Abrí los ojos.
Una gasa blanquecina difuminaba la visión; los volví a cerrar. No era sueño lo
que me impedía abrir de nuevo los ojos, era algo más que no acertaba a definir.
Sin fuerzas, me dejé arrastrar por aquella extraña desidia y somnolienta pereza.
Por algún lugar entraba una luz clara, suave, tenue, que se filtraba debajo de
mis párpados sin molestarme, pero me seguía fallando la energía, como si los
fusibles del ánimo se hubieran fundido en una debilidad y un apocamiento dentro de mi cuerpo e impidieran
cualquier movimiento.
Me dejé llevar,
no sé cuánto tiempo más hasta que fui capaz de levantar los párpados. Comprobé
que la gasa inicial en mis ojos se había evaporado. Sin mover la cabeza,
desplomada en la almohada, el campo visual era muy reducido. Apenas una pared
pintada de rosa; no pude mover más los ojos pues la cabeza me pesaba un
quintal.
Sí, eso fue, el
peso de la cabeza inundaba mis sienes de un martilleo sincronizado, constante.

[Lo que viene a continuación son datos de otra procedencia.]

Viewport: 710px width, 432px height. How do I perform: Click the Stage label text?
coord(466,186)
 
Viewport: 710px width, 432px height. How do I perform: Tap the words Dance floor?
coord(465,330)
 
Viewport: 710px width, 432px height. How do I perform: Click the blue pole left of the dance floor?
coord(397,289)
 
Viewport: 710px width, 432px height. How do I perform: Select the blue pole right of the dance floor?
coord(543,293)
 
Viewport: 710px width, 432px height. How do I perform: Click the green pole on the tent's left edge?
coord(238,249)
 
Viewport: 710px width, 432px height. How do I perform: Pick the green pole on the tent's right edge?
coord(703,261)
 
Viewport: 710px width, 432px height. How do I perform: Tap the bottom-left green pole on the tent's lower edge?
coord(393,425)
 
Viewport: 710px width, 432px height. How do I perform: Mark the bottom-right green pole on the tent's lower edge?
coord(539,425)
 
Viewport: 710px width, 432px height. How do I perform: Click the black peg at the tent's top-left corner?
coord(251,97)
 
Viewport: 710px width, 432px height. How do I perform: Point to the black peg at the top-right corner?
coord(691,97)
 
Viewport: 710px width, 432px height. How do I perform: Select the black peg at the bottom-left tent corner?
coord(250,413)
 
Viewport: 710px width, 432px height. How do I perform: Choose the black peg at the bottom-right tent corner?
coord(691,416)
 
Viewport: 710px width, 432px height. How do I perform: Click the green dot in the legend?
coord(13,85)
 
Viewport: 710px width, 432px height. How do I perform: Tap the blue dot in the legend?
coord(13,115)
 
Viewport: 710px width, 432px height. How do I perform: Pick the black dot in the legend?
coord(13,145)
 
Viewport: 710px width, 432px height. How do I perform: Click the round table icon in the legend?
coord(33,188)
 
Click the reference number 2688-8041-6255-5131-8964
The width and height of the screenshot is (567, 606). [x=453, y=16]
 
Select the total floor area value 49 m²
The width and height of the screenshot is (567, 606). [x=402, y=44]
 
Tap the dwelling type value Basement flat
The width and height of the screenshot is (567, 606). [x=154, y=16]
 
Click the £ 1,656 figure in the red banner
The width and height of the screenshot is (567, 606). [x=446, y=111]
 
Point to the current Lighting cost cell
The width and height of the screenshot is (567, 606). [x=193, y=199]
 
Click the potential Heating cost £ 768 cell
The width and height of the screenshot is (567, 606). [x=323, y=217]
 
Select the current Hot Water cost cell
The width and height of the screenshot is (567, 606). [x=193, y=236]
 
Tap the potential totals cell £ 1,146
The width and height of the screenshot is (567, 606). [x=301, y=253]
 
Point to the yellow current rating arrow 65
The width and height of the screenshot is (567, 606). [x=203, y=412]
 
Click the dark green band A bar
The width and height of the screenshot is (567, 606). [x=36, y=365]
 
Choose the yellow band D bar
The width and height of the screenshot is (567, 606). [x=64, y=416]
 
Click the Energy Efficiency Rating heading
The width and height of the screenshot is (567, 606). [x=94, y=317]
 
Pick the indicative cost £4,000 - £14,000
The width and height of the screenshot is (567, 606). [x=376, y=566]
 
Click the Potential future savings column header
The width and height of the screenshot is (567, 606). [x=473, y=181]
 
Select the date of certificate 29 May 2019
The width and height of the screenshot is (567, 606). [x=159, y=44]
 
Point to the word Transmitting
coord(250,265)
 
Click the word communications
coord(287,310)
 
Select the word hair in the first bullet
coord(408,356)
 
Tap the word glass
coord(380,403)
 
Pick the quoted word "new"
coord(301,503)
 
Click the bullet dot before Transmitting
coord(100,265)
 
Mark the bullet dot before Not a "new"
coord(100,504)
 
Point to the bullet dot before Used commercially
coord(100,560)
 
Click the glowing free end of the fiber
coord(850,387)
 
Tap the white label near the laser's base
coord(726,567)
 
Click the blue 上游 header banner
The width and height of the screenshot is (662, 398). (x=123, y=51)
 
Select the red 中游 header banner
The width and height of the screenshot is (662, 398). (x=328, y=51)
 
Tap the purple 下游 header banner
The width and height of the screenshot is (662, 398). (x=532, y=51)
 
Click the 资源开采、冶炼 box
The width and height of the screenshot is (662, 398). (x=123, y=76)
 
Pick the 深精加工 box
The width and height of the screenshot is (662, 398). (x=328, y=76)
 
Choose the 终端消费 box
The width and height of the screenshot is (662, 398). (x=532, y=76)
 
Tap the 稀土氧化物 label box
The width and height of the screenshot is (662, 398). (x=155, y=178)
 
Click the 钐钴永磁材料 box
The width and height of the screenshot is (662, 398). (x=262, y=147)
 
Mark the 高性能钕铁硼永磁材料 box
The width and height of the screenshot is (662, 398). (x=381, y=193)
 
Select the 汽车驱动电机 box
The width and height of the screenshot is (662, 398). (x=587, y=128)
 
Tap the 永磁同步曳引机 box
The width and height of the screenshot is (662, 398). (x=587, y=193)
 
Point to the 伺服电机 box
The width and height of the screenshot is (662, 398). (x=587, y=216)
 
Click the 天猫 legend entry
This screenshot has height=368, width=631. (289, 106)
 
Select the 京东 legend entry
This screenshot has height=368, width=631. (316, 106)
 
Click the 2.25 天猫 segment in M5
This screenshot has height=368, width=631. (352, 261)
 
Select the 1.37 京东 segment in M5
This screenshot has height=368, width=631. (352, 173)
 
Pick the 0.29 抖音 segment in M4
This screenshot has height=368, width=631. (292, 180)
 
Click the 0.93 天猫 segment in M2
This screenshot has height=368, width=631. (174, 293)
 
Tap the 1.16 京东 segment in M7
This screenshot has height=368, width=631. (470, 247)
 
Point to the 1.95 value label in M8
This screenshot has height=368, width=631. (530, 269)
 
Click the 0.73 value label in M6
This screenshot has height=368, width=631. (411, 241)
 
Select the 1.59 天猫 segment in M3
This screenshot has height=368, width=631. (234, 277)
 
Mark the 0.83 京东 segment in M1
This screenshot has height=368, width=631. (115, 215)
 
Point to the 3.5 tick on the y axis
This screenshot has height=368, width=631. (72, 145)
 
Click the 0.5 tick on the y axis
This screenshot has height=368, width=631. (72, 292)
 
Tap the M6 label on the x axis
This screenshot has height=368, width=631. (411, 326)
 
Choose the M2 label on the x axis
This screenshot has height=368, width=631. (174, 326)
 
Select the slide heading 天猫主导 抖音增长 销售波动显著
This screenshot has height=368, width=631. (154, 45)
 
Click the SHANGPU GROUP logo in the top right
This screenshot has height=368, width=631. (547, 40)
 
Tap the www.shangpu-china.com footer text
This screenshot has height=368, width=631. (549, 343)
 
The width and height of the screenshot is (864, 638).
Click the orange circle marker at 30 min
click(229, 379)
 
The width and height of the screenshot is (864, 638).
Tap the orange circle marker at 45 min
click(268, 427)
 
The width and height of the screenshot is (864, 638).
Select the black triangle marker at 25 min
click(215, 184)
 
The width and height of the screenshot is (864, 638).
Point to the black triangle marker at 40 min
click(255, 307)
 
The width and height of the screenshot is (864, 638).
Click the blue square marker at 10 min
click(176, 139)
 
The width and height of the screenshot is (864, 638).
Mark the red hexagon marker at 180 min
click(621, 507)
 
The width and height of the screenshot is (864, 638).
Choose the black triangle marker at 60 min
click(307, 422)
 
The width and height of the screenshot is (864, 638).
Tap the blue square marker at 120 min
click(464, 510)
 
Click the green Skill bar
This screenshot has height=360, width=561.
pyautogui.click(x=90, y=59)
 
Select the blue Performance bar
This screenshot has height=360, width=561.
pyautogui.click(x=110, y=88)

Empecé a comprender que todo mi mal derivaba de la cabeza. Nada de lo que
intentara serviría. Era mejor seguir así, lastrado en un jergón donde se hundía
mi cuerpo de goma. Cerré por enésima vez los ojos, comenzaban a pesarme
también. Unos segundos más y los volví a abrir. Se estrellaron en el suelo y
allí estaba ella, Lulú.
La encontré bocarriba,
desfallecida, con los brazos en cruz y su piel tostada palidecida. Sus ojos
estaban clavados en el techo, sin vida, desdibujados. Me dio por pensar en los
límites de un pensamiento reducido a escombros que Lulú había desfallecido de
un orgasmo sensorial. Sus pechos, lívidas montañas, permanecían pronunciadas en
su abdomen. Sus caderas, taponadas de tela adivinándose su cintura de avispa.
Esa falta de decoro en su impostura me hacía desdeñar su carácter libidinoso;
yo no tenía cuerpo en ese momento. No obstante, con un brazo traté de
amarrarla, pero un martillazo en mi cabeza me hizo perder el sentido. Menos mal
que cuando desperté, al buscar con avidez a Lulú, seguía allí en su abandono
tan cadencioso como erótico tirada en la alfombra. Volví a alargar mi brazo y
mi mano se convirtió en tenaza agarrando su falda, pero al sujetarla, descubrí
que su ropa cubría a Marilú; el descubrimiento me dejó de piedra.
Traté, traté
infructuosamente de recordar, pero en mi cabeza seguía en estado de yunque y
los golpes en mis sienes me restaban consistencia. Miré a Marilú, su piel era
puro azabache, sus ojos, idílicos paisajes caribeños, tan frondosas sus
pestañas como verdes sus pupilas. Me miraba desafiante, esperando algo de mí
que yo no supe darla.
Me volví a
dormir, esta vez la verdad no sé cuánto tiempo, pues cuando desperté, adiviné
la misma luz que se tamizaba por mi flequillo, un haz grisáceo, dulce,
penetrante… Giré la vista y encontré en el suelo a Marilú con la misma
provocadora mirada. Sin advertirle, sin que adivinara ella nada de mí, agarré
su cuerpo, el de Lulú también, y los guardé debajo de mi cuerpo. Nos olvidamos
los tres que ahí fuera podía existir un mundo paralelo.
-¡Javier, Javier,
despierta! Son más de las ocho. No llegas a trabajar.
He abierto los
ojos, me he precipitado al vacio ¡Qué resaca, madre mía! Al levantarme, he
notado un bulto bajo el cuerpo. He mirado y he encontrado a Lulú y Marilú ¡Ños,
qué desastre soy! Se me había olvidado dar la muñeca que traje a mi madre de
Cuba.
3 comentarios:
Vaya tela, me tenías con el alma en vilo hasta el final y ahora resulta que está resacoso, jajajaja. Me ha encantado. Muy buen relato.
BEsos.
Estuvo fuerte la bebida ¿Eh? Jaja
Muy bueno.
Un abrazo
El estado semicomatoso era tan poco preocupante que podía resolverse con un poco de sal de frutas. Adiós, Lulú y Marilú.